CSE 134A Discussion Section

Sockets and Spell Checking

Friday, 2002-10-18
TA: Dana Dahlstrom

Sockets

Sockets are covered in Chapter 13 of Professional PHP4, in the section beginning on page 457.

The following section (taken from http://joplin.ucsd.edu/~ghamerly/134A_f02/sockets/ by Greg Hamerly) concisely explains what you need to know about using sockets in PHP4 to communicate with the spelling server:

Using sockets in a client PHP script

PHP makes it very easy to do client socket programming. To get basic functionality, you should use the functions:

You can test your spell checker using code similar to the following:

<?php
    $fp = fsockopen("ai.ucsd.edu", 8518);
    fputs($fp, "this stirng has speling misteaks\n");
    while ("$$$\n" != ($misspelled = fgets($fp, 256))) {
        print("you misspelled $misspelled");
    }
    fclose($fp);
?>

See more on PHP networking functions here: http://www.php.net/manual/en/ref.network.php . Note that you should not use the persistent networking calls (e.g. pfsockopen) for this project. See more on PHP file functions here: http://www.php.net/manual/en/ref.filesystem.php.

Spell checking

The above code segment sends a sentence to the spell-checking server and retrieves its response. The output it prints is:

you misspelled stirng
you misspelled speling
you misspelled misteaks

To look under the hood, so to speak, and see what the spell-checking server's protocol looks like, you can use telnet like this:

$ telnet ai.ucsd.edu 8518
Trying 132.239.95.171...
Connected to joplin.ucsd.edu.
Escape character is '^]'.
this stirng has speling misteaks
stirng
speling
misteaks
$$$
^]
telnet> quit
Connection closed.

In this dialog, the strongly emphasized text is given as input, and the rest is output. Notice the server returns the misspelled words, one per line, followed by a line containing three dollar signs ($$$). Keep in mind each line is terminated by a line terminator (the '\n' character in PHP4).

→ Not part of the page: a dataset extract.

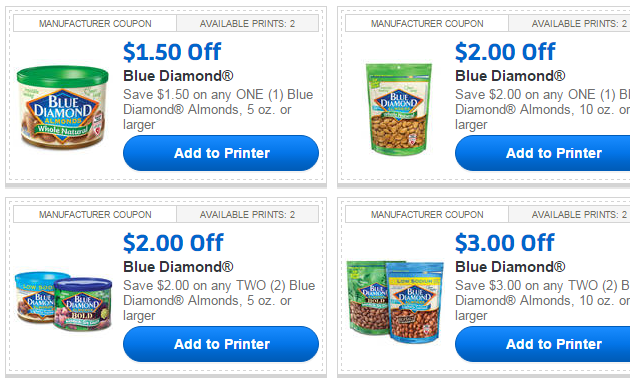The height and width of the screenshot is (378, 630).
Task: Click Add to Printer for top $2.00 Off 10 oz coupon
Action: pos(542,153)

Two ways to check spelling

There are at least two ways to use the spell-checking server; we'll call them batch mode and word-by-word mode. In batch mode, as in the example above, you send a block of text and then collect the list of misspelled words. In word-by-word mode, you send one word on a line, check to see whether the server flags it as misspelled, then send another word:

$ telnet ai.ucsd.edu 8518
Trying 132.239.95.171...
Connected to joplin.ucsd.edu.
Escape character is '^]'.
this
$$$
stirng
stirng
$$$
has
$$$
speling
speling
$$$
misteaks
misteaks
$$$
^]
telnet> quit
Connection closed.

You're free to use either mode, but the one you choose will affect how you cause the misspelled words to be highlighted in the preview. You can probably imagine looping over each word, sending it to the server, then printing it either highlighted or not depending on the result. Batch mode is faster because it doesn't require a round-trip time to the server for every word, but it requires a more sophisticated approach such as pattern replacement (perhaps ereg_replace() or preg_replace()) or a nested loop checking for each word whether it is in the list of misspelled words.

By the way, when we say misspelled words should be "highlighted" in the preview, you should accomplish this with a simple HTML tag like <STRONG> as a lowest common denominator to accommodate as many viewing modes as possible. If you know how to use cascading style sheets (CSS), feel free to change the colors, perhaps with a special <STRONG> class.